> **The task**:
Every line with the string "CarExpert" in it belongs in your answer, so copy them all from the data.

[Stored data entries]
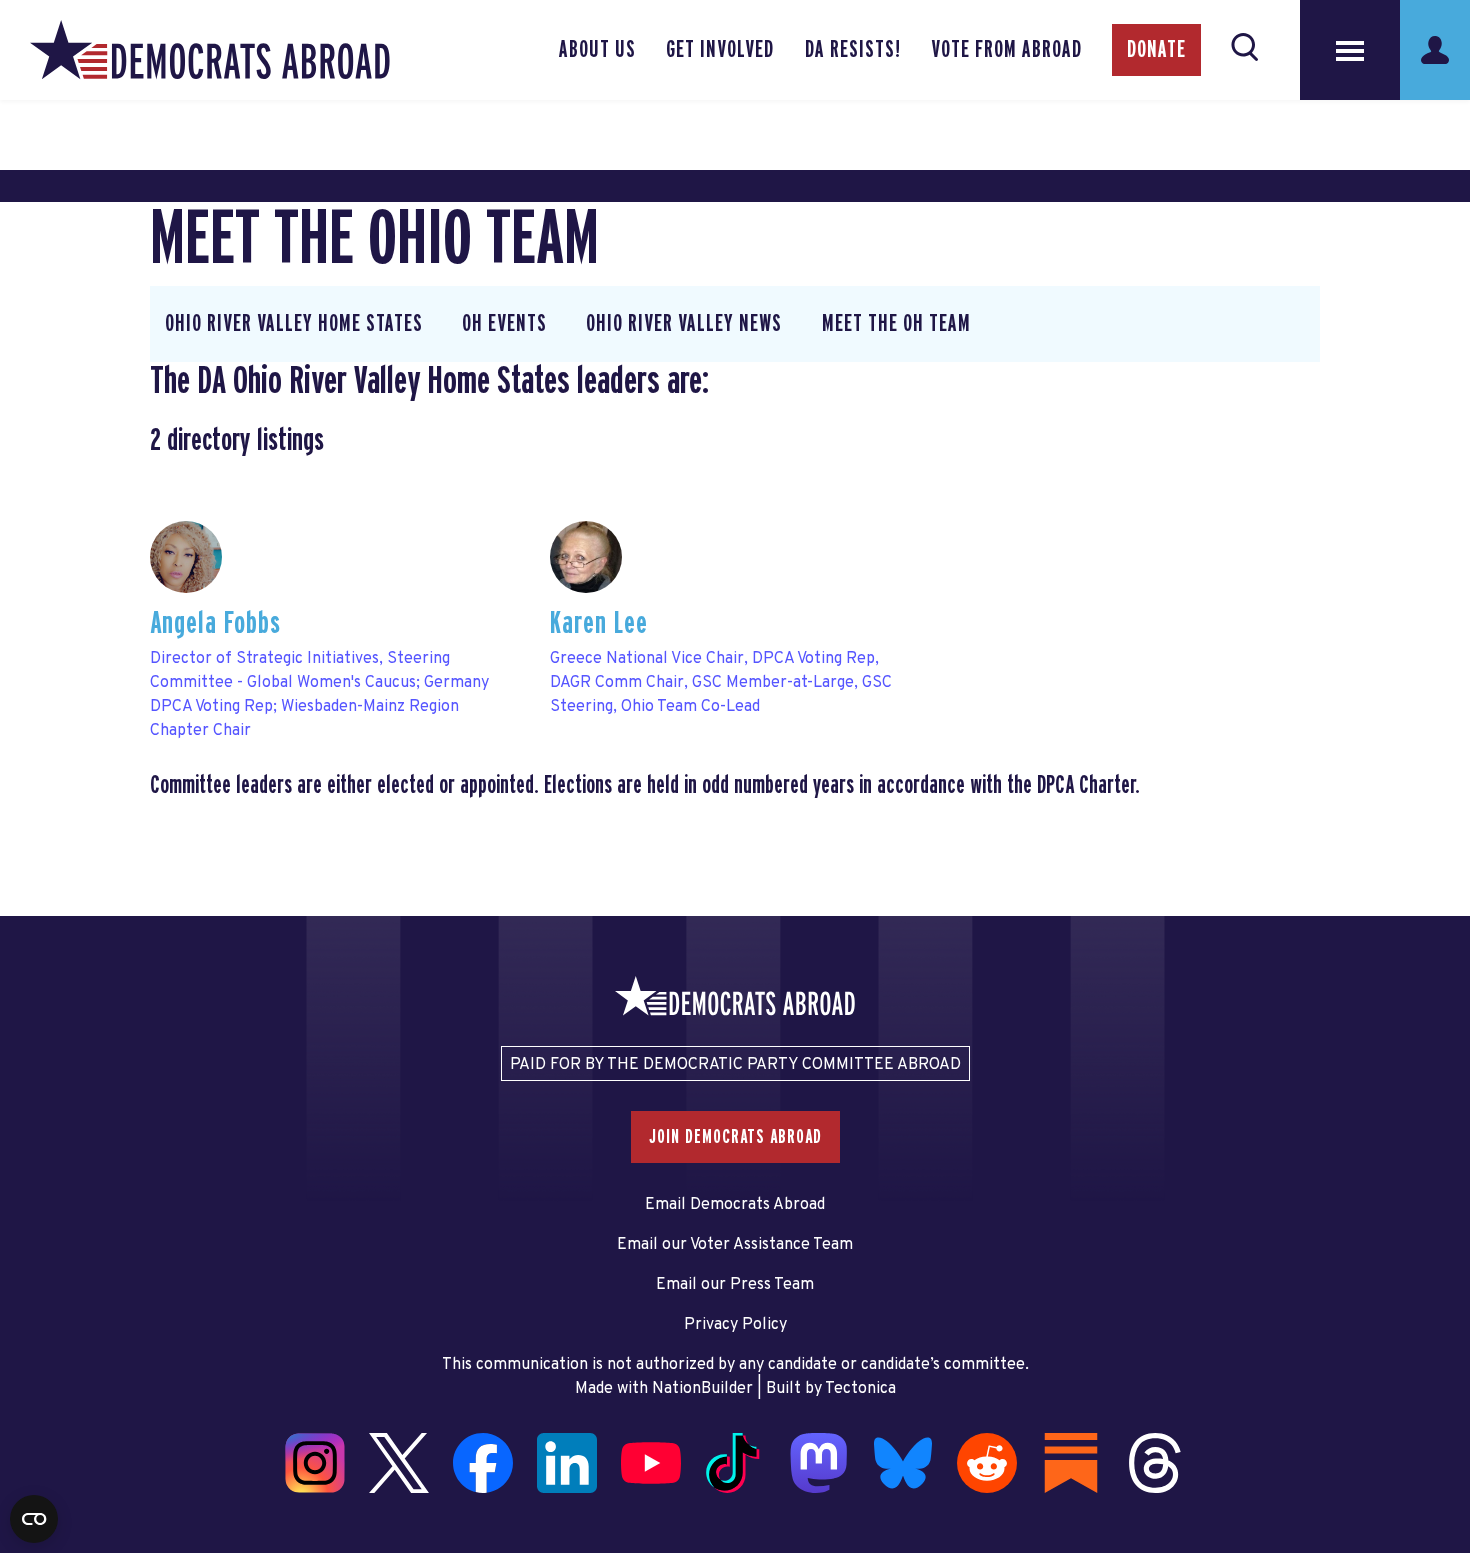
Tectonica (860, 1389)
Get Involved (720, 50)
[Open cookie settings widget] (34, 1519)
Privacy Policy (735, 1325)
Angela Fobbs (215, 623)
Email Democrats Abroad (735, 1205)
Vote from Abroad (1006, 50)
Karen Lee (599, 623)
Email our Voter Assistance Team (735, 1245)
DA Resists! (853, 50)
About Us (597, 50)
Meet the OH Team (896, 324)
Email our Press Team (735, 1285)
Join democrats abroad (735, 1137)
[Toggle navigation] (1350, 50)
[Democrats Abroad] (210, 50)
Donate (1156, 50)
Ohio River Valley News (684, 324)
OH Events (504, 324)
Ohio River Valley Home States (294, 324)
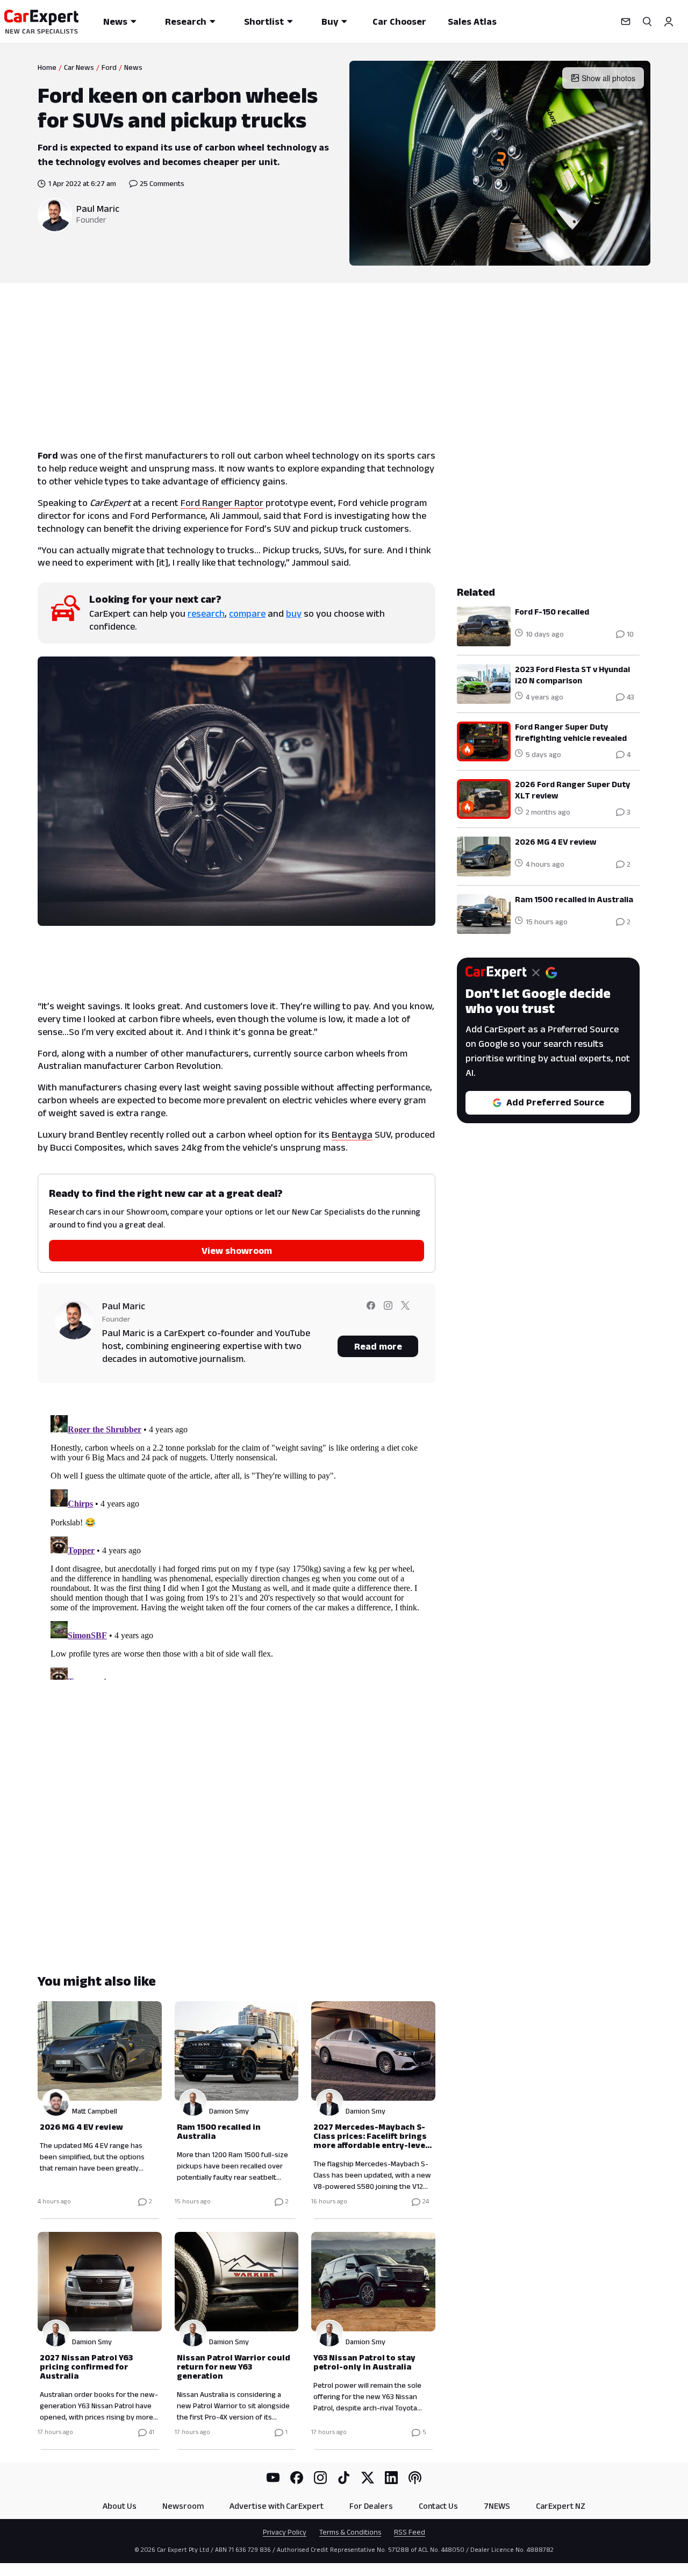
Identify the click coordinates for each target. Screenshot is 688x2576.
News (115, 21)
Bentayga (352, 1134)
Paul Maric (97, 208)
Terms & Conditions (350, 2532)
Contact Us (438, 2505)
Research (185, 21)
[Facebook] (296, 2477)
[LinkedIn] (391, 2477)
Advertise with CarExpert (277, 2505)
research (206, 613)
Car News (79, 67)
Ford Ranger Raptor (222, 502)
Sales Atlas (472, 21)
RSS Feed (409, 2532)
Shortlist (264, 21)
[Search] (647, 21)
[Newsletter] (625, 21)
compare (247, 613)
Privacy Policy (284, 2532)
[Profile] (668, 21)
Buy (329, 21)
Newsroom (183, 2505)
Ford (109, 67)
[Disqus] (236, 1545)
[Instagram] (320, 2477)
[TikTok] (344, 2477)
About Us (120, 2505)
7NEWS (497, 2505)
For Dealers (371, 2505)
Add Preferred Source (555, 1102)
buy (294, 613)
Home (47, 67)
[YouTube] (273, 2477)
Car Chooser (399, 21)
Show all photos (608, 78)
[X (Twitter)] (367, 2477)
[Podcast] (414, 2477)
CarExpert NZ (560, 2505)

> **Reply**:
Advertise with CarExpert (277, 2505)
CarExpert NZ (560, 2505)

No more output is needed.